#### Opdrachtdoel:
Hoe luidt de zin "Deze bacterie veroorzaakt in het lichaam ontstekingen." uit het fragment over tuberculose in het Engels?

#### Fragment:

- - - - -

Mycobacterium tuberculosis
ten
|
|
Het ziektebeeld Tuberculose is een infectieziekte die veroorzaakt wordt door de tbc-bacterie (Mycobacterium tuberculosis). Deze bacterie veroorzaakt in het lichaam ontstekingen. Er worden als het ware
knobbeltjes van bacteriën gevormd in het lichaam (tuberculose betekent eigenlijk knobbeltjesziekte). Het kan vele jaren duren voordat iemand uiteindelijk de ziekte tuberculose ontwikkelt. De meest voorkomende vorm van tuberculose is
longtuberculose. In 2007 was er bij 50 procent van de patiënten in Nederland sprake van longtuberculose en bij 10 procent van een gecombineerde vorm van longtuberculose én tuberculose elders in het lichaam. Behalve in de longen kan
tuberculose namelijk ook voorkomen in andere delen van het lichaam, zoals gewrichten, botten, de hersenen of in de lymfeklieren.
Is tuberculose altijd besmettelijk? Wanneer bij iemand de diagnose longtuberculose wordt
gesteld, kan dit besmettelijk zijn voor anderen. In Nederland was dit in 2007 bij ongeveer een derde van de patiënten met longtuberculose het geval. Als we willen bepalen hoe besmettelijk iemand is geweest voor zijn of haar omgeving,
dan zijn er 3 belangrijke punten:
-
De patiënt. Als we spreken van een besmettelijke vorm van longtuberculose (ook wel “open tuberculose” ) genoemd, dan zit de ontsteking op een plek in de luchtwegen waardoor het mogelijk is dat
de bacteriën vanuit de ontsteking rechtstreeks naar buiten komen. Als deze mensen dan bv. hoesten of niezen kan de bacterie mee naar buiten komen en via hele kleine druppeltjes (aerosolen) worden verspreid.

- - - - -

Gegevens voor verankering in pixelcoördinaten
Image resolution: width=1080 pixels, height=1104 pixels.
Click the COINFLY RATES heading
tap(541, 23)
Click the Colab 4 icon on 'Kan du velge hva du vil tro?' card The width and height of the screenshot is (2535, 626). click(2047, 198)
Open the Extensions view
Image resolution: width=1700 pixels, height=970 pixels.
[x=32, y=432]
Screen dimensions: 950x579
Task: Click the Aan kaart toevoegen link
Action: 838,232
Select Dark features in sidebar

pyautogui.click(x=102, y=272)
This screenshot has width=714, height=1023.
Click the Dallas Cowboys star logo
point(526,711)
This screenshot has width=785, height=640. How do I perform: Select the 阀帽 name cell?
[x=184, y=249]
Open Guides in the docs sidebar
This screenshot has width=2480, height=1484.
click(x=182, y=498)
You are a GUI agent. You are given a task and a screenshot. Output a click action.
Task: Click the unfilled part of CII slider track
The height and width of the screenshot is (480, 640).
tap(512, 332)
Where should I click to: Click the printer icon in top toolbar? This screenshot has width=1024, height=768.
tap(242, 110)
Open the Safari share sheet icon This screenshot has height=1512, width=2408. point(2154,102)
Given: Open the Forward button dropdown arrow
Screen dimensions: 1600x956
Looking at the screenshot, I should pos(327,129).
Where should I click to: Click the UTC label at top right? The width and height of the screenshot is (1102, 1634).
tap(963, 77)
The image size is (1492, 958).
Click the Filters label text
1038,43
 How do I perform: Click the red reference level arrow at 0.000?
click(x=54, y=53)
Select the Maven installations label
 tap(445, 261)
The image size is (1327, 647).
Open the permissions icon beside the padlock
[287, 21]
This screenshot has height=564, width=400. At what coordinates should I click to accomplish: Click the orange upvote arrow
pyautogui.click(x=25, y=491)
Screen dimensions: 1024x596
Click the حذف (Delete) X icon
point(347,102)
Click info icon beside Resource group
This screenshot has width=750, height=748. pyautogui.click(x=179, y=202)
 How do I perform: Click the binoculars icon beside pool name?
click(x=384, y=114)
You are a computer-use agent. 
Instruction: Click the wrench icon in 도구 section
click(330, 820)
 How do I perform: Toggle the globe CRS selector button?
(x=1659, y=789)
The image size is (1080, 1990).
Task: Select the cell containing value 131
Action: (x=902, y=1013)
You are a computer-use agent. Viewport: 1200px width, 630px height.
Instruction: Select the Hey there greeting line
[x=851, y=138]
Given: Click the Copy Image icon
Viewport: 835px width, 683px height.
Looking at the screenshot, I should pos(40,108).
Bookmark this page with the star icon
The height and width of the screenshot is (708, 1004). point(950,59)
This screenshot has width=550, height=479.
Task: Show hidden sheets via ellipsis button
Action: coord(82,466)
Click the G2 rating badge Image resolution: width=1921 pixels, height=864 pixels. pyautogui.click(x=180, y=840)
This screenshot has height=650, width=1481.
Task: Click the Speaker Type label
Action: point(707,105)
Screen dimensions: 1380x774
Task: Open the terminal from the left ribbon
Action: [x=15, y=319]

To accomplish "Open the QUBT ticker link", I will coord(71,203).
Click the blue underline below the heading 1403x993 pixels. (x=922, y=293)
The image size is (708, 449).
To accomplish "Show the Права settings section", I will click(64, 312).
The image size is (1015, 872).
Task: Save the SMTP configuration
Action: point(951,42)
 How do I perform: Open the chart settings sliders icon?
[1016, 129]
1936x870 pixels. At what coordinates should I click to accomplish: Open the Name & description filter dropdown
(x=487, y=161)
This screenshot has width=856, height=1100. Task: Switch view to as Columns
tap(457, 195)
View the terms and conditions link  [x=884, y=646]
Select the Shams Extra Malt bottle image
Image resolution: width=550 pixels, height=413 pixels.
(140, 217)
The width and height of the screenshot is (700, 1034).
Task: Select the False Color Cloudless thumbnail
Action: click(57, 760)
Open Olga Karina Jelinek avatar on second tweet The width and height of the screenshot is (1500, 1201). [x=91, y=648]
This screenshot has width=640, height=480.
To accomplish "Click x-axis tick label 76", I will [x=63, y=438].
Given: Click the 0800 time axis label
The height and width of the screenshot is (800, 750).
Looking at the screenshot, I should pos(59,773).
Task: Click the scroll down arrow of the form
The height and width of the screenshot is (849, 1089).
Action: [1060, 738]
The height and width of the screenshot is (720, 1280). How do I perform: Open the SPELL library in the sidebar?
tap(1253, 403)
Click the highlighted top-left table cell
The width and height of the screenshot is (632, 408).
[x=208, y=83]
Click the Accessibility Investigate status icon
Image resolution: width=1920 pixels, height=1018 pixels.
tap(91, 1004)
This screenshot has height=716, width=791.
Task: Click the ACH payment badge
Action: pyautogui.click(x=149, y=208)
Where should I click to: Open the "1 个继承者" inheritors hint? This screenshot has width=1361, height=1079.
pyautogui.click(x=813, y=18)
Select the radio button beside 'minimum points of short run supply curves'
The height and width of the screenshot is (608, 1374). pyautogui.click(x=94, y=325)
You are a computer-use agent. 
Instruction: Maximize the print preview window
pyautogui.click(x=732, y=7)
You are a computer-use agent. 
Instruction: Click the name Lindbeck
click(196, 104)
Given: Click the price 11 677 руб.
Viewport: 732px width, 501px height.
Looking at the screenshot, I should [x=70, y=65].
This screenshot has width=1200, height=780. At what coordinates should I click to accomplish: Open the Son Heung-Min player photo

- - - - -

#### Uitvoer van oefening:
This bacterium causes inflammation in the body.